SOURCE TEXT —
▬▬▬▬▬▬

[Fleet] Investigate side-effect of a space deletion

nchaulet commented 2 months ago

Description

as Fleet moving to be space-aware, some entities (agents, agent policies, uninstall token) will become space aware, we should investigate the effect of a space deletion, and the potential way to recover from it if there is an issue.

@elastic/kibana-security is there any hook available to react on a space deletion? maybe to clean things or to prevent if there enrolled fleet-agents

elasticmachine commented 2 months ago

Pinging @elastic/fleet (Team:Fleet)

legrego commented 2 months ago

@elastic/kibana-security is there any hook available to react on a space deletion? maybe to clean things or to prevent if there enrolled fleet-agents

We do not expose a hook today, but we can explore adding one (or something like it) if you can provide a set of detailed requirements.

For reference, the logic to delete a space is defined here: https://github.com/elastic/kibana/blob/c89ee65c7034ba26006e2d426156a6de11b3505f/x-pack/plugins/spaces/server/spaces_client/spaces_client.ts#L187-L196

This delegates to the deleteByNamespace function of the Saved Objects repository, which deletes saved objects belonging to the space, or "unshares" objects from the space if an object exists in multiple spaces: https://github.com/elastic/kibana/blob/c89ee65c7034ba26006e2d426156a6de11b3505f/packages/core/saved-objects/core-saved-objects-api-server-internal/src/lib/apis/delete_by_namespace.ts#L25-L83

nchaulet commented 2 months ago

Thanks @legrego the issue for us is we are introducing space to non saved object documents, and those document will become orphans if the space is deleted.

@nimarezainia what will be the ideal behavior here? a way to block space deletion when we have active agents in that space? some migration to the default space?

nimarezainia commented 2 months ago

@legrego would you know what happens to other kibana assets in a space when that space is deleted? is there a warning of any sorts?

@nchaulet I don't know if we should make a decision on user's behalf in this regard (as in moving all to default space) Ideally we can detect that an agent policy is associated with the space being deleted and block the space deletion until all agent policies are moved out of the space or deleted. I think the admin who has the right access to delete the space then could make a decision on what should happen to the agent policies. Presumably this persona has a higher level of access.

▬▬▬▬▬▬

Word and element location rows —
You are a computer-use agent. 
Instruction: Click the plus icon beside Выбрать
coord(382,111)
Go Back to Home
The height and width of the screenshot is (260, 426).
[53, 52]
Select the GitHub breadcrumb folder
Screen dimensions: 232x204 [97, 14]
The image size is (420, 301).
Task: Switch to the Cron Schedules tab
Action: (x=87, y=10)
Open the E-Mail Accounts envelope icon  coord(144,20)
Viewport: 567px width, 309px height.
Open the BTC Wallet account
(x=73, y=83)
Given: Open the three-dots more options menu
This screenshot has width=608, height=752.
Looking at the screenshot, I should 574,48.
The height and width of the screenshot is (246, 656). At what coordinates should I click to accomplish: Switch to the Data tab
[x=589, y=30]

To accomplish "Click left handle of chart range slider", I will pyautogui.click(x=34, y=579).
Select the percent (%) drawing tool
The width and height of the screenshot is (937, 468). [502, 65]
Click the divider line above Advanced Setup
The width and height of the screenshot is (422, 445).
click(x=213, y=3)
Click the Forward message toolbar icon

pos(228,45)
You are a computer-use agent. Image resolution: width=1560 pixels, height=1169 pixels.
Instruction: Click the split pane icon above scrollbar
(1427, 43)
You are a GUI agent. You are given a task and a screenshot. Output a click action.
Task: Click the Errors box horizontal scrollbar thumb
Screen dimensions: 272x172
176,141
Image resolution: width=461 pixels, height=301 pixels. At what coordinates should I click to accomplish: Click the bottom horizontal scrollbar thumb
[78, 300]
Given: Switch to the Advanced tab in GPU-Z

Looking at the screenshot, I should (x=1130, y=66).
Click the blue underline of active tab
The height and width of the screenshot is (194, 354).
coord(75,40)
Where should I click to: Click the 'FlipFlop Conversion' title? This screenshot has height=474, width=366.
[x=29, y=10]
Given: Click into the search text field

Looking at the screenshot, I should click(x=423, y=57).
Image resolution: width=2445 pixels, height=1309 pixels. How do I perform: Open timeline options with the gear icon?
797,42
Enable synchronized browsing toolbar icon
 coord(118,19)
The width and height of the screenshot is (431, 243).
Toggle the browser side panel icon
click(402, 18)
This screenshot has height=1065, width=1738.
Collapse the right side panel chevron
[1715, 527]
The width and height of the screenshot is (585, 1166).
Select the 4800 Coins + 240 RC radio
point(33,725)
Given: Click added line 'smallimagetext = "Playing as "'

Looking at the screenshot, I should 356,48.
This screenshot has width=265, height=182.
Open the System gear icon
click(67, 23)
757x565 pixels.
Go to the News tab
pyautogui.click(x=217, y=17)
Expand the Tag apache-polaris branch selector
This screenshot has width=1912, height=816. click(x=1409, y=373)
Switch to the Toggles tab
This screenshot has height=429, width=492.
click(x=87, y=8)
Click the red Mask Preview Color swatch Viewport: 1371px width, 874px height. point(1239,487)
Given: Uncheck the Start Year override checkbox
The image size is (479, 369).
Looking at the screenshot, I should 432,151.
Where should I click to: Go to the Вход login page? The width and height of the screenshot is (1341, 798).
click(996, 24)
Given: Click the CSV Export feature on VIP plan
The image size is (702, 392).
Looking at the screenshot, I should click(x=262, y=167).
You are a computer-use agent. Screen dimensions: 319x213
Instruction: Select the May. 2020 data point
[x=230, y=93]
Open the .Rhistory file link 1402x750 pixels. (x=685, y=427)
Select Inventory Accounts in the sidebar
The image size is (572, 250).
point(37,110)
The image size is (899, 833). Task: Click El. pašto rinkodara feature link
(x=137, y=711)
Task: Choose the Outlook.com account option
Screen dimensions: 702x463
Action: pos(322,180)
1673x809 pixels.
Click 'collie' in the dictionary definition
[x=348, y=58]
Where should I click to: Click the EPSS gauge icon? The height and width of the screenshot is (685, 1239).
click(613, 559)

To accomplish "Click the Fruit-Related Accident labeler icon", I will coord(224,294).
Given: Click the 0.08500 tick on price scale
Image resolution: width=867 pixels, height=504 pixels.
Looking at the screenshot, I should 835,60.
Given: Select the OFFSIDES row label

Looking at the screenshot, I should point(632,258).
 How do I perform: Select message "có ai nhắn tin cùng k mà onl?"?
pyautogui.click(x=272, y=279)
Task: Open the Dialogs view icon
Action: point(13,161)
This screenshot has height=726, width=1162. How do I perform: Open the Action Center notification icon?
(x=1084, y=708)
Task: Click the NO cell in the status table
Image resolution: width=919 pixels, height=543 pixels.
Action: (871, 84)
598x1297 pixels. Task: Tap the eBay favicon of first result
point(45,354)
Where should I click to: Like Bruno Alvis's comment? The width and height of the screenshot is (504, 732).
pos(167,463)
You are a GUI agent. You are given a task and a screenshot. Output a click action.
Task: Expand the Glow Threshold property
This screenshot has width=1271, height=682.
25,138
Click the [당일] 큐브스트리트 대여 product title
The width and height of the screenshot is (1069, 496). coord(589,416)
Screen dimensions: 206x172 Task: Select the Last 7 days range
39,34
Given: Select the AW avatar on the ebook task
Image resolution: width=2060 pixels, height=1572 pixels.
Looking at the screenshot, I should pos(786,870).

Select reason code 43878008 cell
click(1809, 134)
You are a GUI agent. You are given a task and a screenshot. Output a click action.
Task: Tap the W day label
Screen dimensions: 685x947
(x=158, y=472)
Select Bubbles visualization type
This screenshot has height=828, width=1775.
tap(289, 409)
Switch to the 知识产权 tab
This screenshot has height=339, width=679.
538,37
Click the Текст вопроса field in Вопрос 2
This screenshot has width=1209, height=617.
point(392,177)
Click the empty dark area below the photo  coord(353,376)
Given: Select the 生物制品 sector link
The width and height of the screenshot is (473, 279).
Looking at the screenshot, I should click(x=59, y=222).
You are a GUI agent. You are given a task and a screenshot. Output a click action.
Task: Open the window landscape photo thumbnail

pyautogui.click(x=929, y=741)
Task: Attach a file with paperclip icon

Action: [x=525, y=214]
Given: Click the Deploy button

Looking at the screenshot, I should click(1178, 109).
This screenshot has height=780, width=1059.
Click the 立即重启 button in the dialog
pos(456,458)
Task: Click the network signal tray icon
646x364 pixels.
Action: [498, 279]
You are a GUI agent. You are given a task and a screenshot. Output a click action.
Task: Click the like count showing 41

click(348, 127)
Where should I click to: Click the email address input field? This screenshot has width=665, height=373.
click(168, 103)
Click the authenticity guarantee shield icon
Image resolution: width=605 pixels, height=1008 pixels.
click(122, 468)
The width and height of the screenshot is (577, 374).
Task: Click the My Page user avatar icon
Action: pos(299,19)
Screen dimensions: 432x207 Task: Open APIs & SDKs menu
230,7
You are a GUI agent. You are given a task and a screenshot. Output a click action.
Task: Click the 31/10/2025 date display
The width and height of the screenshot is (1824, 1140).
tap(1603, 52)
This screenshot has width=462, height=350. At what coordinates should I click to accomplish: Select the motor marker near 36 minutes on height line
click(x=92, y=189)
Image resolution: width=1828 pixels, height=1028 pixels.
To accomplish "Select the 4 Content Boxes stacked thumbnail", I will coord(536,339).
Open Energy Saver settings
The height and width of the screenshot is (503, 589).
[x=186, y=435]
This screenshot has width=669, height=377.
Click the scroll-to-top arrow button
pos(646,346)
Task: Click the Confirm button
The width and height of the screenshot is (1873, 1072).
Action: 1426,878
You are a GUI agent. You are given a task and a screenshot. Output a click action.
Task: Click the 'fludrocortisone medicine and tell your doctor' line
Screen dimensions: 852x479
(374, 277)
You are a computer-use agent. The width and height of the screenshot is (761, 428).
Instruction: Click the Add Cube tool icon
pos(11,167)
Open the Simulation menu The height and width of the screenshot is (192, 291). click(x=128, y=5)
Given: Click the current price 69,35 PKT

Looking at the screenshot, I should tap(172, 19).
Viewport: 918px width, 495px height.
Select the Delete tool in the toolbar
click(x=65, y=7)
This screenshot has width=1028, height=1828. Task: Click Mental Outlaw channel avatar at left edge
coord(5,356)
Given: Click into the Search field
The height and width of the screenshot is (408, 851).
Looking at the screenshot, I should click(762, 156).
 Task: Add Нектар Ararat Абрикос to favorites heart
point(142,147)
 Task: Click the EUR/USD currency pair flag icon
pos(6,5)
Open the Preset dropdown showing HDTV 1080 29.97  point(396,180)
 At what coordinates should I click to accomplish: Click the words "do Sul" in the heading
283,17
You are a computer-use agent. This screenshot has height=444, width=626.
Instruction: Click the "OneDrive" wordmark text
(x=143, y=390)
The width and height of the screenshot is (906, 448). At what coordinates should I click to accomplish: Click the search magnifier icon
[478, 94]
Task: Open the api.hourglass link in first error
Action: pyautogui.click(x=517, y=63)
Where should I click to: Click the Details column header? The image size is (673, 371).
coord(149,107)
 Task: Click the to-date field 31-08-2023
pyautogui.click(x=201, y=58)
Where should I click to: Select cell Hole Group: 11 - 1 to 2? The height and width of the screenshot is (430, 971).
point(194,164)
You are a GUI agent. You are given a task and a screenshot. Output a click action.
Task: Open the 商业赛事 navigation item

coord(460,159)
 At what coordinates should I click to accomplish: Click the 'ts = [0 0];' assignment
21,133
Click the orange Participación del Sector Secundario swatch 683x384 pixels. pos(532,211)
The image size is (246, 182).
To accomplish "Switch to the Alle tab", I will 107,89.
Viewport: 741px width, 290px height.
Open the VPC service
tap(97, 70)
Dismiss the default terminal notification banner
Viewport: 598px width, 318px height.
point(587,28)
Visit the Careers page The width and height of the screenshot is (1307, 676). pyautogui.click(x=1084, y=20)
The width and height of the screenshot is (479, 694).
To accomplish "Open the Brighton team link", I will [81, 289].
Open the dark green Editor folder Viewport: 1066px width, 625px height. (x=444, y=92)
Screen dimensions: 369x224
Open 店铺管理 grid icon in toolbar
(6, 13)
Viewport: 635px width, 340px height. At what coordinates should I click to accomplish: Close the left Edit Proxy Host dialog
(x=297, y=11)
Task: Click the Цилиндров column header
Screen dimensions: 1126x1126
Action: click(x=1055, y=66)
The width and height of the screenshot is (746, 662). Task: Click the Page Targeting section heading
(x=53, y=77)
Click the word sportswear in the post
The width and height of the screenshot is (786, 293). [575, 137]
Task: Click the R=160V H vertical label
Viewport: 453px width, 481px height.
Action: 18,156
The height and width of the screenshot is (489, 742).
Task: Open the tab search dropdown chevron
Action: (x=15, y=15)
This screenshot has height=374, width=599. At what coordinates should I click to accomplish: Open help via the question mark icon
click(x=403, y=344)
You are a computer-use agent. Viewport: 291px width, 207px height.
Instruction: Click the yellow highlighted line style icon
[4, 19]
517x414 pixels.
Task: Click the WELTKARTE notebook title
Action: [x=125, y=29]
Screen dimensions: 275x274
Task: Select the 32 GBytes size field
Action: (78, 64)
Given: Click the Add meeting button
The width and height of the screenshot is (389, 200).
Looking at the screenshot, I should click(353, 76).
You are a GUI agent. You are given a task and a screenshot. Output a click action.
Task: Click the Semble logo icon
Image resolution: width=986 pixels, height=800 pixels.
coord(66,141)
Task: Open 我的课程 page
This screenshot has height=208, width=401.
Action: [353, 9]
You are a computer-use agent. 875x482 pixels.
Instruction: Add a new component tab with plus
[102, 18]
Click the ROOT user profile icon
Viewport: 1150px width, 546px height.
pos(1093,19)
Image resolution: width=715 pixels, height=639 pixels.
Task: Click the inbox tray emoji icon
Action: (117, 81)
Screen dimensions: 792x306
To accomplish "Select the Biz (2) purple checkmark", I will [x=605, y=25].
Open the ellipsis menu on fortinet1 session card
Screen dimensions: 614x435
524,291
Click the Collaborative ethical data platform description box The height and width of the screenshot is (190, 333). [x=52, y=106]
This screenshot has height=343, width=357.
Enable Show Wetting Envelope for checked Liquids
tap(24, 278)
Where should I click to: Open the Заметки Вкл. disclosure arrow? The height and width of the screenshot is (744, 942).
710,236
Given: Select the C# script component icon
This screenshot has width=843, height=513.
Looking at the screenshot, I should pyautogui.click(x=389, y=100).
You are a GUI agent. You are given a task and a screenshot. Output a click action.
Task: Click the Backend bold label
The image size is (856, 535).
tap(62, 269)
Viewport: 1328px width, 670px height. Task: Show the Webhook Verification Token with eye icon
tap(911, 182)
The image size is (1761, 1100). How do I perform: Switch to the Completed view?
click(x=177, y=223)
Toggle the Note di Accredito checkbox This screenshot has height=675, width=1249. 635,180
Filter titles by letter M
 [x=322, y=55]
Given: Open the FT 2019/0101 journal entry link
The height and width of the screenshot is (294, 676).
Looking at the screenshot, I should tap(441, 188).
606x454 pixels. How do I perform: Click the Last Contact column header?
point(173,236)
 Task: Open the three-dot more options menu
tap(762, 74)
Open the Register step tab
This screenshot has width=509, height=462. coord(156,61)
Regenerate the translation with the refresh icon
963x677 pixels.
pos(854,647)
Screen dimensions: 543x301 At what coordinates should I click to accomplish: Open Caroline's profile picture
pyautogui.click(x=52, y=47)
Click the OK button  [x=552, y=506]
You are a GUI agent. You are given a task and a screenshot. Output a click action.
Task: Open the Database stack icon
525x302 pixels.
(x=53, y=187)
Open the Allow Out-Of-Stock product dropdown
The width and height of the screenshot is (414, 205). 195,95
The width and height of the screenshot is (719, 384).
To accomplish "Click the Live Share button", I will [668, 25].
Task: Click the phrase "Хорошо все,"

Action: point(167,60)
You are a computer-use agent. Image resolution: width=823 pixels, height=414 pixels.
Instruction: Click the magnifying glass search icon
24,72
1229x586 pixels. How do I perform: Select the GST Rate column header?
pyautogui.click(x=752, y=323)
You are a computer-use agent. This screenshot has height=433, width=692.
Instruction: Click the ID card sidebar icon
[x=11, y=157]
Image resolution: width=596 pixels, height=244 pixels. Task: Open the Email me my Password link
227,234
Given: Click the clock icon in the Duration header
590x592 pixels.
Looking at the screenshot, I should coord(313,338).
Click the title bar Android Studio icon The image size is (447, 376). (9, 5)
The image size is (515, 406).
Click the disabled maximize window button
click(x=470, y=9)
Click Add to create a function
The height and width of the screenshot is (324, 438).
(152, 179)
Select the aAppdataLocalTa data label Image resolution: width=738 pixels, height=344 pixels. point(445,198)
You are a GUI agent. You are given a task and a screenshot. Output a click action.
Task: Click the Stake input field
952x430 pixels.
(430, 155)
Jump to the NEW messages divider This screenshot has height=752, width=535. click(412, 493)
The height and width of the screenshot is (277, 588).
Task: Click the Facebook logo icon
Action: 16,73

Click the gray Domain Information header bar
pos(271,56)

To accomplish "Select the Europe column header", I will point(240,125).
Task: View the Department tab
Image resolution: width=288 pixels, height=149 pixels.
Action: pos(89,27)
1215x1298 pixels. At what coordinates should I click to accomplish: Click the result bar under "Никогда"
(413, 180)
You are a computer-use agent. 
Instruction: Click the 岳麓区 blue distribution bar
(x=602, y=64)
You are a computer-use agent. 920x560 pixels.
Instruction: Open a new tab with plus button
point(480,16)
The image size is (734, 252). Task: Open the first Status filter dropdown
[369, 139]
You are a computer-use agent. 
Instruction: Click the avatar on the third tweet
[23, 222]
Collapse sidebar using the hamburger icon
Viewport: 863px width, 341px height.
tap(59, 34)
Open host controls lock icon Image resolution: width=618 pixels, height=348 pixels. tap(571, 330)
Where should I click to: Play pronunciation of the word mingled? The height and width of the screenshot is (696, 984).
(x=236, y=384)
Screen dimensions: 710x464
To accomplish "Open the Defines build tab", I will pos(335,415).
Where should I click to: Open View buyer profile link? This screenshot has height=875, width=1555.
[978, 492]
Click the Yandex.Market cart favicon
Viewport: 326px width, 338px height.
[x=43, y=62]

▬▬▬▬▬▬

REQUIRED ACTIONS —
**A.** Reproduce the Fleet space deletion thread word for word, from its title to its final comment.
**B.** Transcribe the rows from the line containing "in the heading" to the line containing "(x=143, y=390)", with both of those lines included.

IN RESPONSE —
**A.**
[Fleet] Investigate side-effect of a space deletion

nchaulet commented 2 months ago

Description

as Fleet moving to be space-aware, some entities (agents, agent policies, uninstall token) will become space aware, we should investigate the effect of a space deletion, and the potential way to recover from it if there is an issue.

@elastic/kibana-security is there any hook available to react on a space deletion? maybe to clean things or to prevent if there enrolled fleet-agents

elasticmachine commented 2 months ago

Pinging @elastic/fleet (Team:Fleet)

legrego commented 2 months ago

@elastic/kibana-security is there any hook available to react on a space deletion? maybe to clean things or to prevent if there enrolled fleet-agents

We do not expose a hook today, but we can explore adding one (or something like it) if you can provide a set of detailed requirements.

For reference, the logic to delete a space is defined here: https://github.com/elastic/kibana/blob/c89ee65c7034ba26006e2d426156a6de11b3505f/x-pack/plugins/spaces/server/spaces_client/spaces_client.ts#L187-L196

This delegates to the deleteByNamespace function of the Saved Objects repository, which deletes saved objects belonging to the space, or "unshares" objects from the space if an object exists in multiple spaces: https://github.com/elastic/kibana/blob/c89ee65c7034ba26006e2d426156a6de11b3505f/packages/core/saved-objects/core-saved-objects-api-server-internal/src/lib/apis/delete_by_namespace.ts#L25-L83

nchaulet commented 2 months ago

Thanks @legrego the issue for us is we are introducing space to non saved object documents, and those document will become orphans if the space is deleted.

@nimarezainia what will be the ideal behavior here? a way to block space deletion when we have active agents in that space? some migration to the default space?

nimarezainia commented 2 months ago

@legrego would you know what happens to other kibana assets in a space when that space is deleted? is there a warning of any sorts?

@nchaulet I don't know if we should make a decision on user's behalf in this regard (as in moving all to default space) Ideally we can detect that an agent policy is associated with the space being deleted and block the space deletion until all agent policies are moved out of the space or deleted. I think the admin who has the right access to delete the space then could make a decision on what should happen to the agent policies. Presumably this persona has a higher level of access.

**B.**
 At what coordinates should I click to accomplish: Click the words "do Sul" in the heading
283,17
You are a computer-use agent. This screenshot has height=444, width=626.
Instruction: Click the "OneDrive" wordmark text
(x=143, y=390)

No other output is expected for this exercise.